Abstract
For several years the demand regarding psychiatrists in Switzerland can only be satisfied by recruiting colleagues from other countries. Given the global increase of mental disorders, initiatives encouraging young academics to choose psychiatry as their speciality, and enhancing the attractiveness of our field, are urgently needed. Two projects for the promotion of young academics are presented in this paper, one working with medical students, the other with residents in psychiatry. The Zurich ‘Study Focus on Psychiatry’ provides medical students with knowledge and key competencies in psychiatry at an early stage of their undergraduate training. This way, students are offered an opportunity to have a thorough look into psychiatry as a clinical specialism and as a science. The three-year psychotherapy training curriculum in medical psychotherapy provides residents in psychiatry and psychotherapy with specific training in either cognitive behavioural, or psychodynamic, or systemic psychotherapy.
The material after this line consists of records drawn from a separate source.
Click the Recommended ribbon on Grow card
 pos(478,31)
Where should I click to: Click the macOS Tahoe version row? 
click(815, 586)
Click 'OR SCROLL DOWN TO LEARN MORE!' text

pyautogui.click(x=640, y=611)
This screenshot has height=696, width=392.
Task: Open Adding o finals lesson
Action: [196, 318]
Additionally, and independent of the psychotherapeutic orientation they have chosen, all trainees attend joint sessions focusing on generic elements of psychotherapy and facilitating a hands-on transfer of psychotherapeutic principles into their clinical routine. These two projects aim at enhancing the attractiveness of psychiatry and psychotherapy as a speciality, and thus contributing to the promotion of young academics.
Declaration of interest: The authors report no conflicts of interest. The authors alone are responsible for the content and writing of the paper.